Most likely, then, the Lakers can expect to be without the Kobe they’ve come to rely on for probably two months.
Well, two months from now the Lakers are likely to be buried so deep in the standings that Kobe won’t be able to rescue them.
They’ll either fail to make the playoffs or get in at the bottom this season, meaning they’d play one of the elite teams in the first round without the home court advantage..
What would happen? Well, last season the Lakers qualified as the No. 7 seed and were swept in the first round by the San Antonio Spurs.
Realizing all of that, I advise the Lakers to keep Kobe out for the rest of the season.
They’ve made the controversial decision to sign him for two more years for nearly $50 million. They should allow Kobe to recover for a longer period, giving him the best chance of being at full strength for the start of the 2014-15 season. Or as close to full strength as his injury permits.
Kobe deserves that and so do Laker fans.
It would be painful for Laker management to admit that keeping Kobe out would be the best way to go.
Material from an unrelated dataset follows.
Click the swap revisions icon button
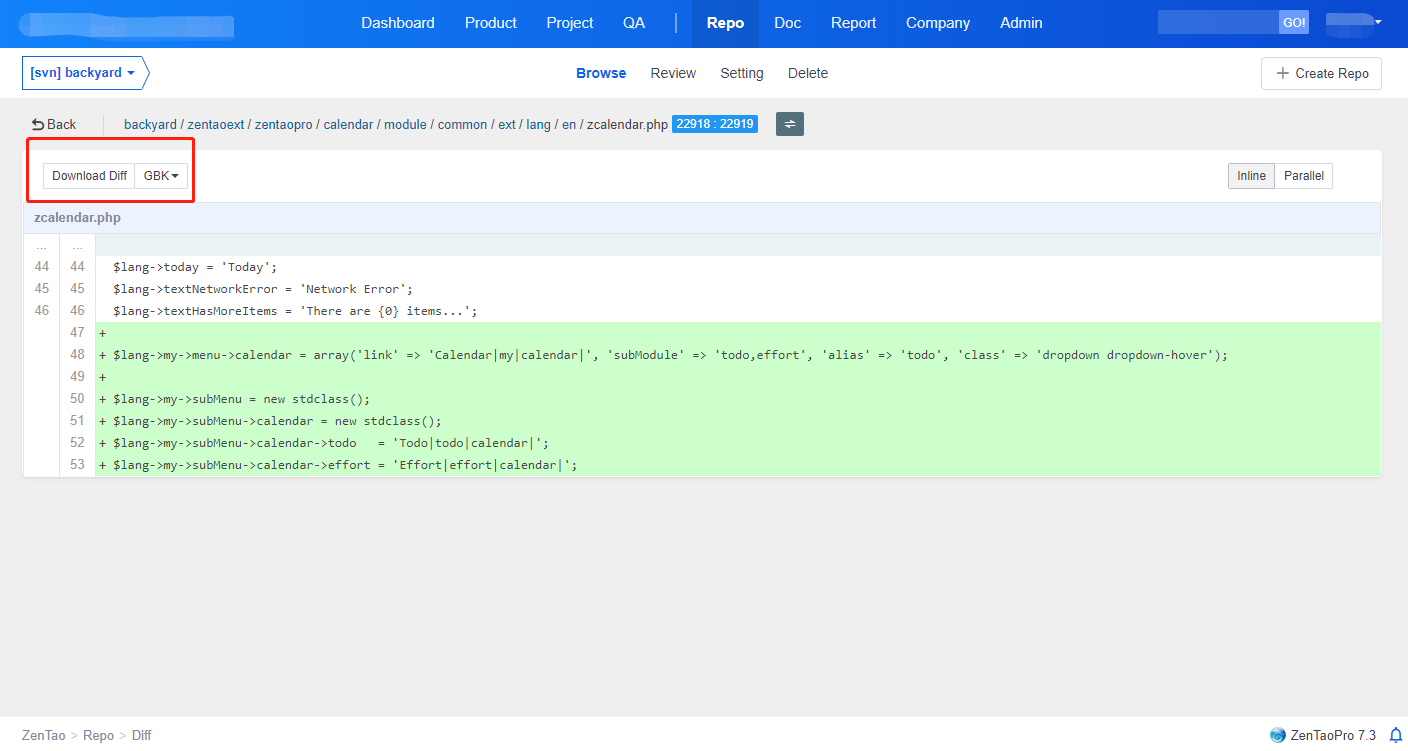Image resolution: width=1408 pixels, height=751 pixels. click(789, 124)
But you can’t fool the public and before long fans are going to realize the Lakers aren’t a serious championship contender this season with or without Kobe.
Not only is Kobe 35 but he’s an old 35 in terms of basketball mileage. He plays in international events most summers as a key member of the United States team. I applaud his tenacity, his competitive spirit, but now he’s fighting injuries that typically come to older players.
Eighteen years with the Lakers and he has signed to make it 20, the most anyone has played with one team in NBA history.
But now Steve Nash and Steve Blake have encountered injuries too, weakening the Lakers’ chances of contending for a championship this season.
What a miserable two seasons it has been for the Lakers.
Besides injury problems there’s been the matter of Coach Mike D’Antoni favoring a system that relies on outside shooting instead of getting the ball to the center.
A disgruntled Dwight Howard left for Houston when he became a free agent and Pau Gasol, now the starting center, has clashed with D’Antoni over the strategy.
Did you notice that the other night Houston coach Kevin McHale told Howard before a game in Detroit “we’re riding you tonight.”
Howard responded with his season high of 35 points.
He seldom if ever received the same encouragement from D’Antoni, who simply has a different philosophy.
Now add Kobe’s troubles to what’s been going on with the Lakers, so I recommend a long rest for him and, hopefully, a fresh start next season.